I wake up early in the morning and after my morning routines, it’s a deeply ingrained habit in the twenty first century to reach for my phone and swipe through status updates. At times they are full of positive messages, inspirational ayaat and motivational sayings. But often I am immediately hit by the adverts, sales, and latest must haves – as people have moved to online businesses. Previously when we thought of shopping online, we added to cart and had to fetch our cards and enter the OTP and then wait as the order is delivered to us. This has changed immensely – we no longer shop on a website separate to our family and friends’ apps like WhatsApp, Instagram and Facebook – these apps which used to be our social connection now have become our greatest marketing tools.
There no longer is a cut off between shopping and relaxing with your phone or connecting to family. It has all merged to create a constant need to shop and wants and needs are no longer being allowed any delay – there is no time to wait for something – instant gratification has us all quickly pressing ‘add to cart’.
The pros of online shopping:
Being a person who hates being followed by a salesperson, online shopping is bliss as you can take your time and shop in peace. It is highly advantageous because it is so convenient. When your life is constantly busy – the convenience of things being delivered to you helps cut through a mountain of daily chores and responsibilities. It has the massive benefit of saving both time and money – as online shops tend to be much cheaper and allows you to search multiple items quite easily and compare prices across the board. The advantages are many, and for me the winner is that I am able to purchase gifts for family members across the world and have it sent to them without any difficulty.
The cons of online shopping:
Unfortunately, whilst we would love to live to think that online shopping has only benefitted us – it comes with many challenges and affects our spiritual health in many ways. The usual cons are risk of fraud and not knowing if you will receive what you see online, you may find it difficult to return a parcel and receive the money you spent back. The disadvantage of waiting for things to arrive, tracking items, and then losing things in the mail can drive you crazy. If you love the social engagement of shopping in a mall you definitely lose this to the quiet of online shopping.
How does online shopping negatively impact us as Muslims?

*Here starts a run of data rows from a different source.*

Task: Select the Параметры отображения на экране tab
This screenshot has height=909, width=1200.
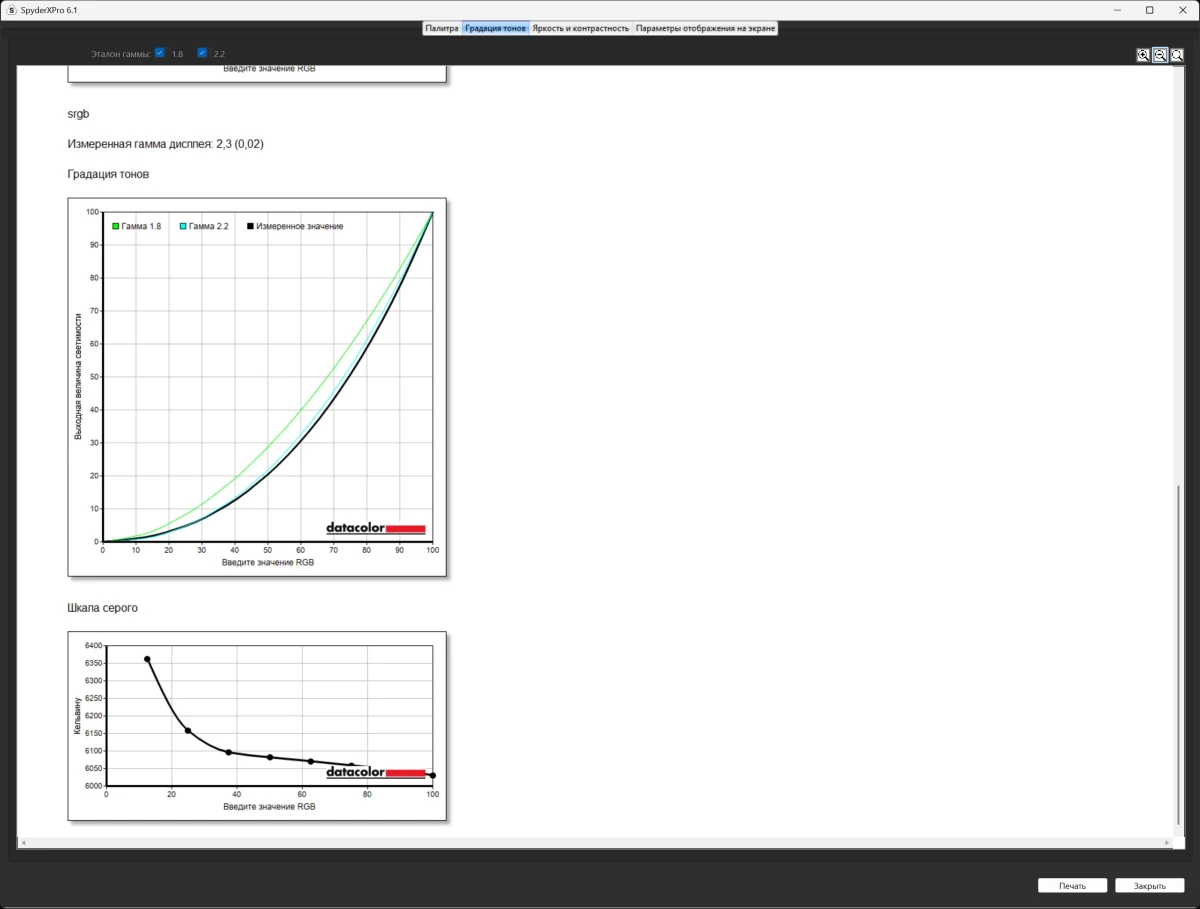Action: (705, 28)
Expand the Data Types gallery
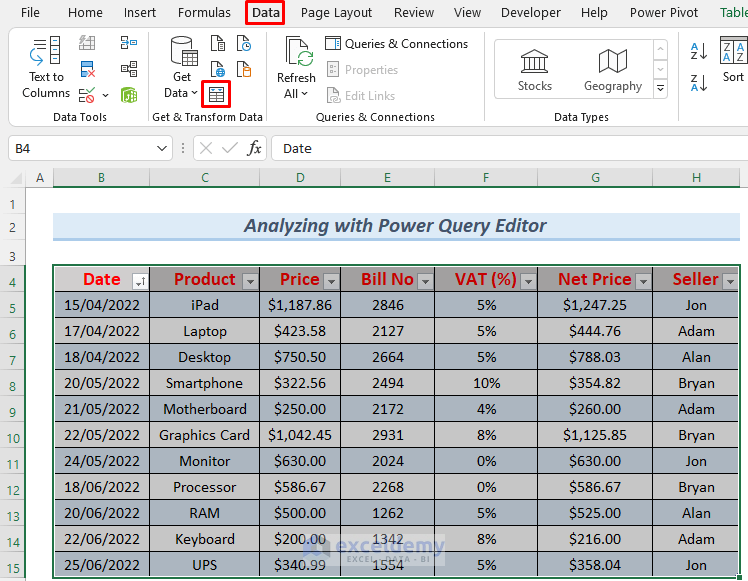This screenshot has width=748, height=581. click(660, 89)
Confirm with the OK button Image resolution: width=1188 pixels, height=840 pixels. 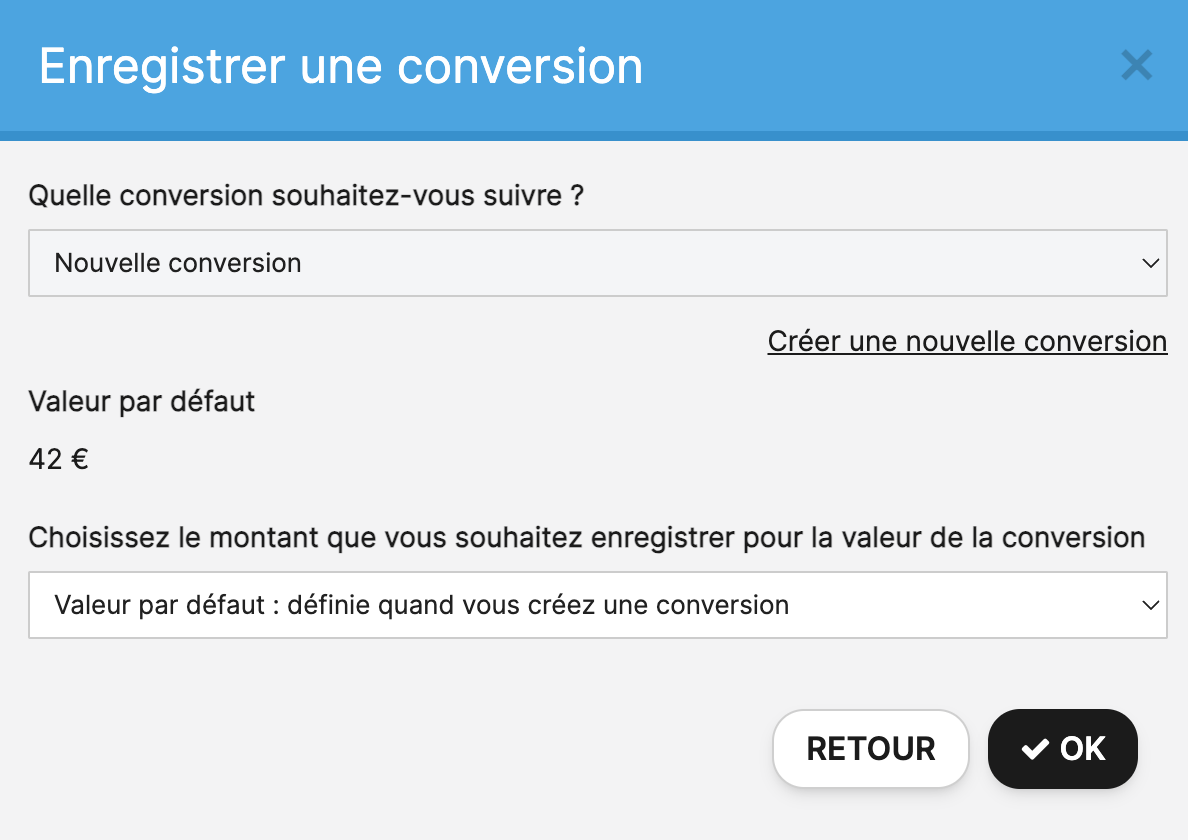tap(1062, 749)
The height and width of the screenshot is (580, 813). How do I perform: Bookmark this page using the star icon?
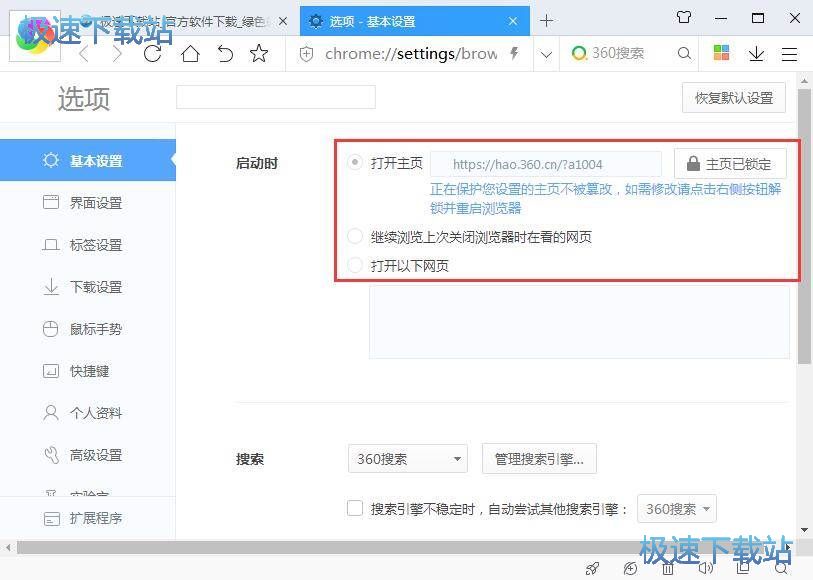point(259,54)
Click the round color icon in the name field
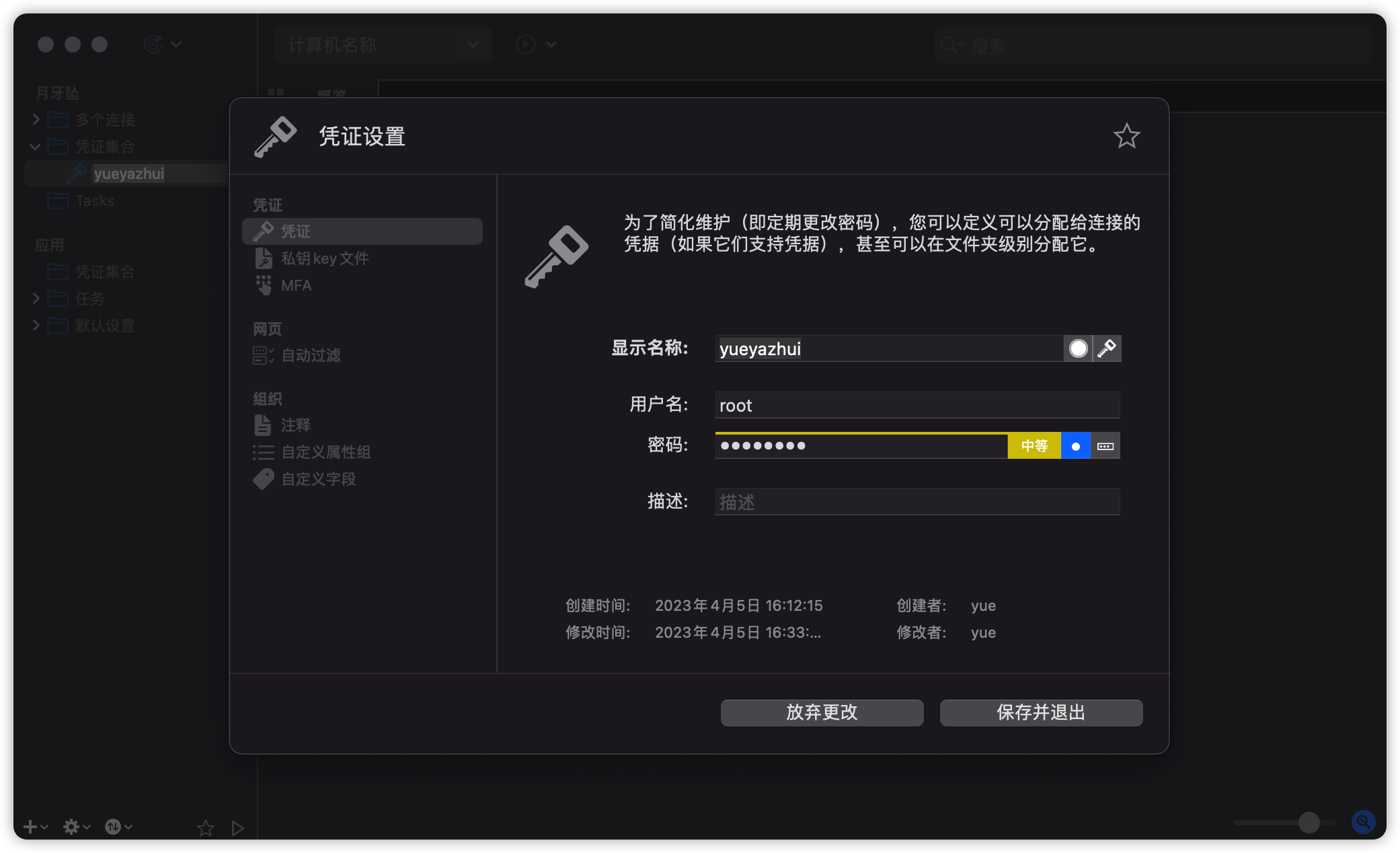Viewport: 1400px width, 853px height. [x=1078, y=348]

As Muslims, our relationship with online shopping has to be deeper and focused on the harms that it brings to our hearts and souls. As we peruse statuses, and we are constantly being marketed – we develop the incredible sickness of ‘want’ or ‘greed’. Every time we see something beautiful or well packaged, we fall into the trap of our nafs being unchecked. Every time we see something and purchase without thought we are feeding the soul who would love to live the life of a spoilt child – unchecked and allowed to gain exactly what he wants.

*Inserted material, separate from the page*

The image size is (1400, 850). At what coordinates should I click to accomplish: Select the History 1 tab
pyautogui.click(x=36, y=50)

This then takes us away from the desired quality of qana’a – a deep satisfaction with the decree of Allah. At times you may purchase a beautiful abaya or jilbab or Kurta and you love it – until you see an ad for something better, something shinier and something that everybody is talking about, this brings home a quality of ingratitude and highlights the hadith of the Prophet (s) wherein He said: “The mouth will never be satisfied until sand fills it”. Meaning that if we do not control our wants and desires, we will never reach a point of satisfaction. Online shopping can lead to a dangerous place – debt which then takes us to ribaa. This usually happens when we are unable to shop within our means and click add to cart without thinking of the ramifications of this on our credit cards and we continuously live in the cycle of debt.
How do we control impulsive online shopping?
- Firstly, we have to take control of what we see on our social media – if you find it too difficult to unfollow -try muting accounts that you know are constantly marketing you and only go to their status or stories when you are fully aware that you would like to purchase something.
- When deciding to purchase something recognize if it is a want or a need – wants are sometimes wrapped in needs and Shaitaan tricks you into thinking that you must purchase it -immediately or you will never get the same deal again.
- Budgeting your income and expenses on paper – this allows you to be real with yourself and to be more aware of the amount that you are spending versus the amount that you earn.
- Use the ‘sleep on it’ rule or the ‘delay for a day’ rule. This allows you to give yourself a little time, to delay you from the instant purchase without thought or reflection.
- Impulsive shopping often stems from feelings of sadness, loneliness or as a reward to ourselves. Try not to shop or purchase anything in those moments of intense feelings – as the purchase is simply a dopamine hit that we are using to deal with the problems that we might be going through.